Pterodaustro

Discovery and naming

The first fossils, among them the holotype PVL 2571, a thigh bone, were discovered during the late 1960s by José Bonaparte in the Lagarcito Formation, situated in the San Luis Province of Argentina, and dating from the Albian. The genus was subsequently reported in Chile from the Quebrada La Carreta locality, in the Sierra da Candeleros, Segunda Región de Antofagsta, but this turned out to be erroneous; the fossils belong another pterosaur, the dsungaripterid Domeykodactylus ceciliae. At the Argentine site, the just 50 m2 large "Loma del Pterodaustro", since then, during several expeditions, over 750 Pterodaustro specimens have been collected, 288 of them having been catalogued until 2008. This makes the species one of the best known pterosaurs, with examples from all growth stages, from egg to adult.

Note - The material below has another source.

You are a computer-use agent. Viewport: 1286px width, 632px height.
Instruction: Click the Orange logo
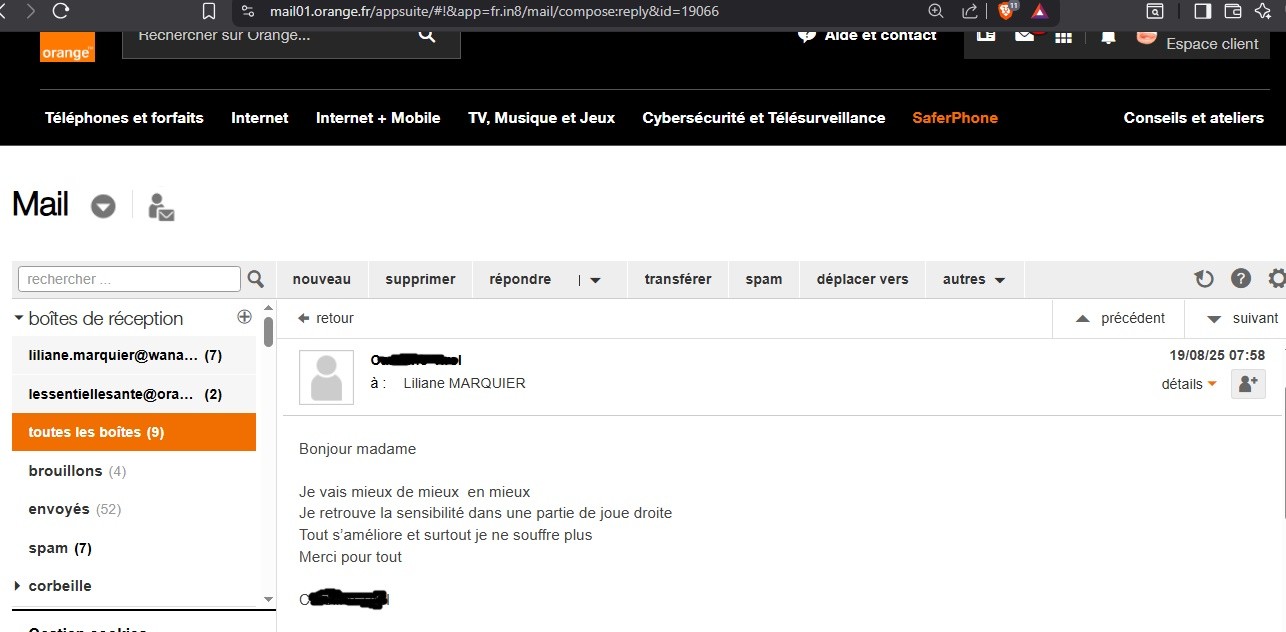coord(67,47)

The genus was named in 1969 by José Bonaparte as an as yet undescribed nomen nudum. The first description followed in 1970, making the name valid, the type species being Pterodaustro guiñazui. The generic name is derived from Greek pteron, "wing" and Latin auster, "south (wind)". The elements are combined as a condensed pteron de austro, "wing from the south". The specific name honors paleontologist Román Guiñazú. It was amended in 1978 by Peter Wellnhofer into guinazui, because diacritical signs such as the tilde are not allowed in specific names.

Description

Pterodaustro had a maximum adult wingspan of approximately 3 m and a maximum body mass of approximately 9.2 kg. Its hindlimbs are rather robust and its feet large. Its tail is uniquely elongated for a pterodactyloid, containing twenty-two caudal vertebrae, whereas other members of this group have at most, sixteen.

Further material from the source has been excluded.